Album reviews in Irish Music Magazine and FATEA magazine

Album reviews in Irish Music Magazine and FATEA magazine

‘Sheear’ received some lovely reviews this month from Aidan O’Hara – Irish Music Magazine and Neil King at FATEA Magazine. I have posted the full reviews below (though you can also access the FATEA review online here).

FATEA review:

One of the many things I love about music is its capacity to keep cultures, traditions and even languages alive. Over the years I had numerous cds arrive in the office recorded in languages that I could not only not understand, but prior to getting the cd, I can’t recall ever having heard spoken in the flesh. Often one of the beauties about such cds is being able to feel the language whilst not being distracted by the words.

Some languages, particularly the Celtic ones have a poetic beauty in the way the words run together and when songs are delivered by a particularly expressive singer, you can feel both the emotion and the poetry. Ruth Keggin is just such a singer and her new album, “Sheear” is delivered in Manx, not so coincidently where Ruth hails from.

One of the things that I really like about “Sheear” is that it’s not just an album of traditional tracks, the album features new tracks, such as “She ‘neen aeg mish as aalin” that are being written in Manx and giving strength to the canon. There are actually a couple of songs on the album performed in English as well.

I first ran through the album without reference to the accompanying booklet and rapidly came top the conclusion that not only does Ruth Keggin have a voice that has been touched by golden honey, it has also been touched by fire and brimstone, to give a delightful range of shades.
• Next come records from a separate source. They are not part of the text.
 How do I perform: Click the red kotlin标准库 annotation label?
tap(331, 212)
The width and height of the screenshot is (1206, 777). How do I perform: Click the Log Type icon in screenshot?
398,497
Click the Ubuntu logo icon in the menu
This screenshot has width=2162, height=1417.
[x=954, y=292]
I then tracked the album through whilst following the booklet, which though I didn’t get the words right, I was delighted that my interpretations of Keggin’s singing around the thrust of the songs was bang on, for which all the credit goes to the singer.

“Sheear” is a beautiful album, full of character and an absolute pleasure to listen to. Ruth Keggin is an artist that I find a total joy to listen to and should she hop on a plane and head towards the south coast, I would love to see her live. In the meantime, I’ll lose myself in “Sheear” and recommend you do the same.

Neil King

Irish Music Magazine review: 

Ruth is Manx Gaelic singer and passionate about bringing Manx music and language to a wider audience. Sheear (‘Westward’) is her debut solo album and features traditional and contemporary Manx Gaelic songs. The release of the CD in February 2014 was followed by a mini Irish tour which she shared with the Scottish Gaelic group Dàimh.

Ruth’s singing and her songs are easy on the ear and she is blessed with a true and most appealing voice. People interested in Gaelic song may tend to concentrate on Irish and Scottish sources, but if they do, they will miss the many delights and surprises awaiting them in the Isle of Man heritage of songs. Ruth has made a most interesting selection of traditional Manx Gaelic songs and some new compositions, as well.

She starts with Fin as Oshin (Fionn agus Oisín) about which she says, “The words of this song purportedly date back to the late 18th century; it is thought to the ‘oldest ballad in Manx history’.” That’s followed by Colin Jerry’s Manx Gaelic translation of Pádraic Colum’s She Moved Through the Fair. English language translations are supplied with all the Gaelic songs. There are two songs in English: Holdfast, a poem by Ruth’s cousin, Breesha Maddrell, set to music by Stef Conner, the other, the Irish song, The Road to Clady, which she got from the Belfast group Craobh Rua; two contrasting but appealing performances.

Ruth does equally well with the Manx religious song, Oikan ayns Bethlehem that translates, Baby in Bethlehem, and in spite of the unusual phonetic rendering of the Manx language, Scots and Irish Gaelic speakers will immediately recognise the words. She is well served by her fellow musicians, David Pearce (guitar), Vanessa McWilliams (double bass), Eoghan Ó Ceannabháin (flute & vocals), and Tomas Callister (fiddle & banjo).